Si vous aimez les histoires d’espionnage et les polars politiques (ou simplement la géopolitique), vous avez sans doute déjà entendu parlé de l’arc de crise… Cette théorie est un concept géopolitique, comme celui de la guerre juste, que je vous ai déjà présenté sur ce blog. Celle-ci a été théorisée par le politologue américain Zbigniew Brzeziński en 1978, puis reprise dans les années 1980 par l’historien britannique Bernard Lewis.

Cartographie de la théorie de l'arc de crise
© Arte – Le dessous des cartes

Objectif : “Diviser pour mieux régner” sur le Moyen-Orient

La théorie de l’arc de crise repose sur un postulat simple : alors que le monde est plongé en pleine guerre froide, de grandes puissances politiques émergent au Moyen-Orient, que ce soit la Libye de Kadhadi, l’Irak de Saddam Hussein, la Syrie d’Hafez El-Assad (le père de Bachar), l’Iran de Khomeini, ou encore les Moudjahidins d’Afghanistan ou l’OLP (Organisation de Libération de la Palestine) de Yasser Arafat.
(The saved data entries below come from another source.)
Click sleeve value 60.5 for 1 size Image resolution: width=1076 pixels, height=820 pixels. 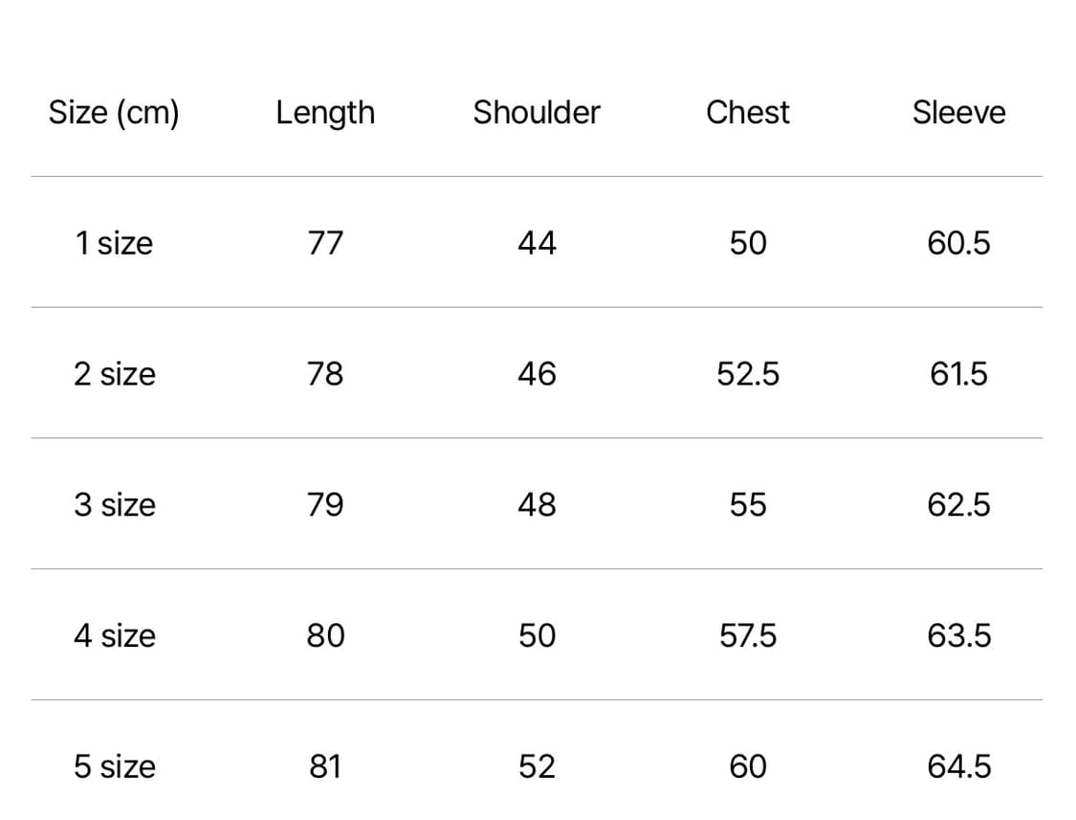pyautogui.click(x=958, y=243)
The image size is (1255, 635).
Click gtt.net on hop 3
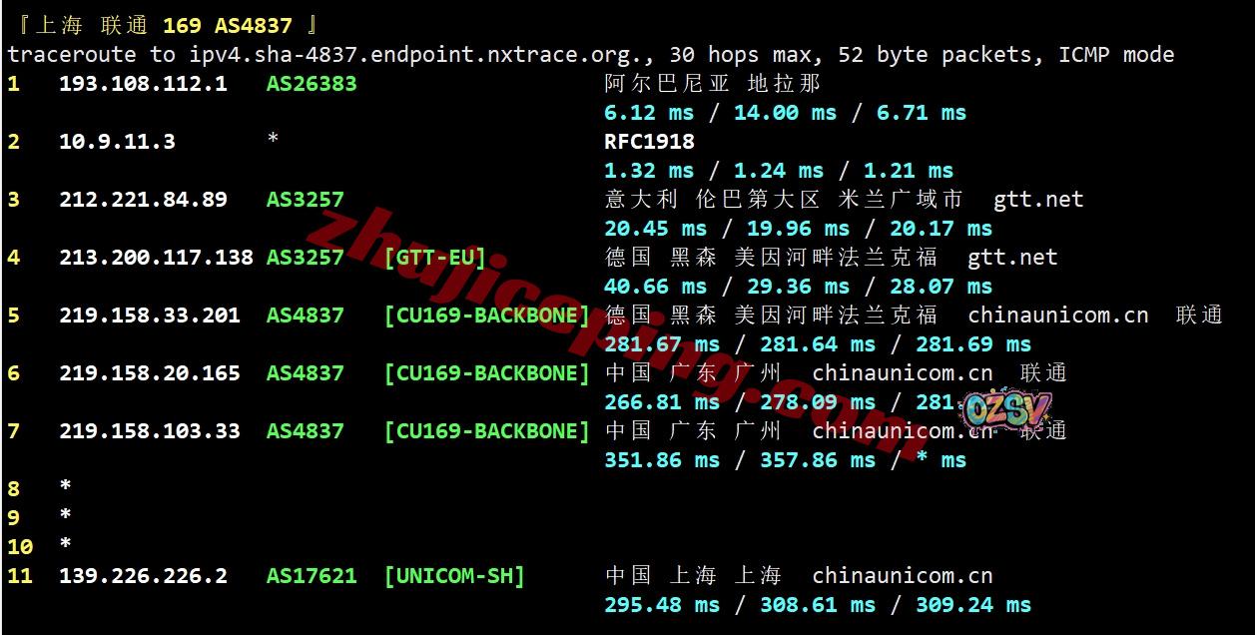[x=1038, y=200]
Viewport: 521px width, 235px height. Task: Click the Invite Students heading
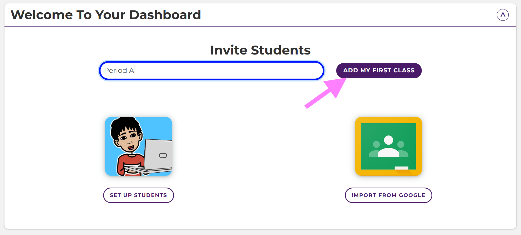(x=260, y=50)
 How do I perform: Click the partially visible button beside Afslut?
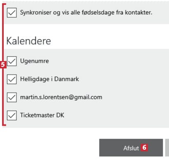pos(167,148)
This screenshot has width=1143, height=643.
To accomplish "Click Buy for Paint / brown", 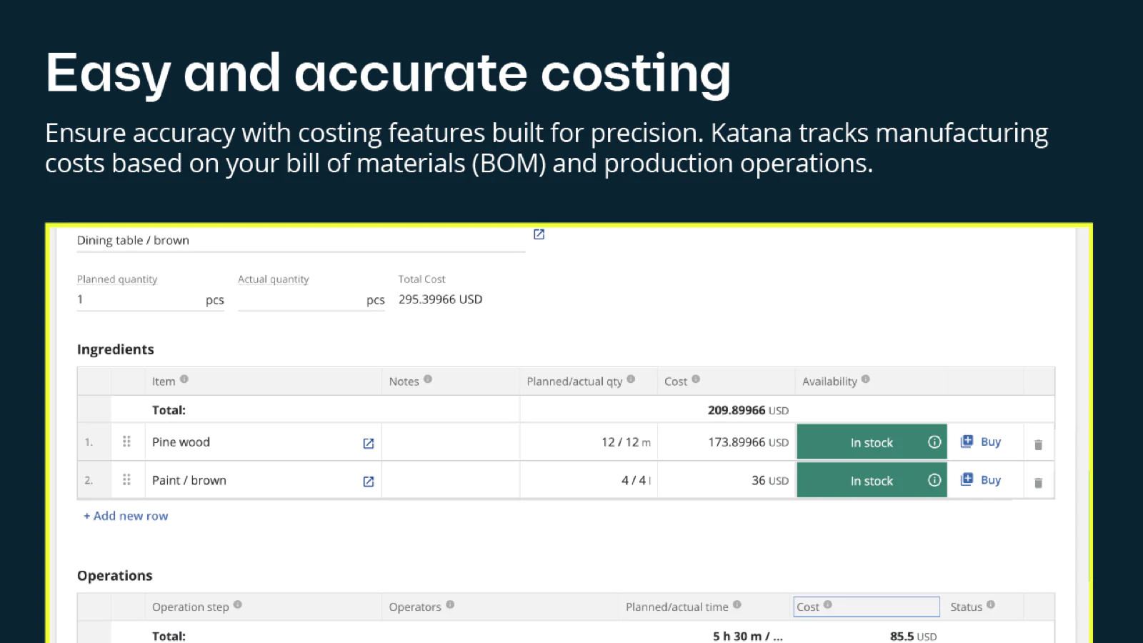I will (982, 480).
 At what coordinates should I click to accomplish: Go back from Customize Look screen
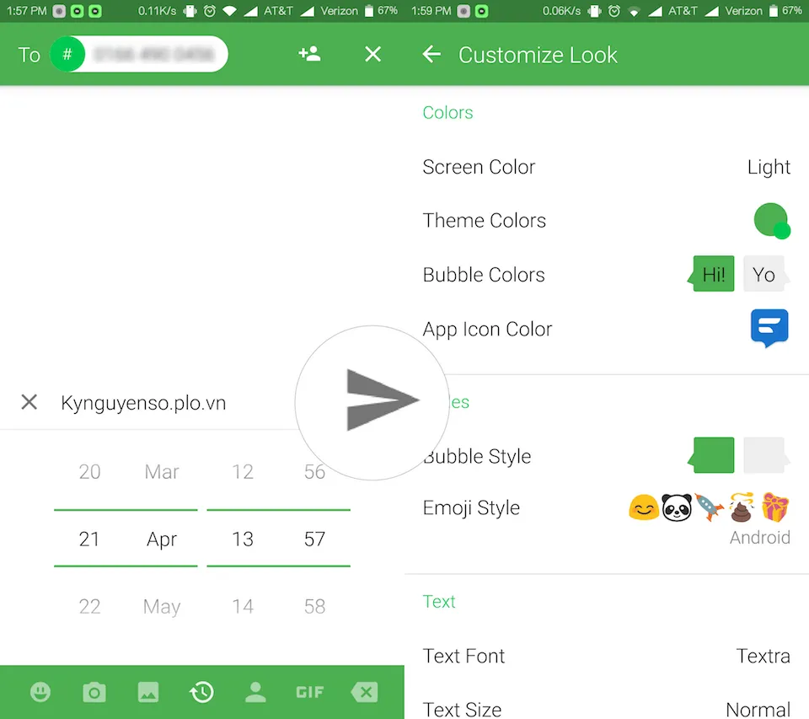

Pour le monde occidental, cela représente une menace.

Mais Brzeziński et Lewis vont offrir un moyen de contre-carrer cette menace aux Etats-Unis, puis à l’ensemble des pays occidentaux : en “balkanisant” le Moyen-Orient, il est possible de créer des petits États pétroliers qui seront plus facile à contrôler. Un peu comme les Émirats Arabes Unis, le Koweït ou le Qatar, qui se sont toujours montrés très dociles envers les velléités américaines ou européennes.

C’est alors que cette théorie va déboucher sur plusieurs décennies d’interventionnisme militaire et politique dans cette région de la part de l’Occident, que ce soit en Irak, en Afghanistan, en Libye, ou en Syrie.

La théorie de l’arc de crise va rapidement être reprise à son compte par la France

Le concept de l’arc de crise va en effet rapidement dépassé les frontières des Etats-Unis, où il a été inventé. Israël, tout d’abord, va reprendre cette théorie à son compte dans le Plan Yinon, en 1982.

Cette notion va également faire son apparition en France dans le Livre blanc sur la Défense et la Sécurité nationale de 2008. Mais, du côté de l’Hexagone, cet “arc de crise” va légèrement se décaler vers l’Est (et vers l’Afrique) puisque la définition française le situera dans le Sahel, plus qu’au Moyen-Orient : en France, l’arc de crise ira de la Mauritanie à l’Egypte, en passant par le Mali, l’Algérie, le Tchad ou le Niger. D’ailleurs, le nombre d’interventions militaires de l’Hexagone dans cette partie du monde montre bien que l’Armée française et la DGSE tentent bien de déstabiliser et de “balkaniser” ces États africains.

Carte de l'arc de crise
© Arte – Le dessous des cartes

Aujourd’hui, lorsqu’on additionne les conceptions américaine et française de cet arc de crise, on constate que celui-ci correspond à une zone assez large, qui comprend l’ensemble de ce que l’on appelle le monde arabo-musulman, de la Mauritanie à l’Afghanistan et au Pakistan.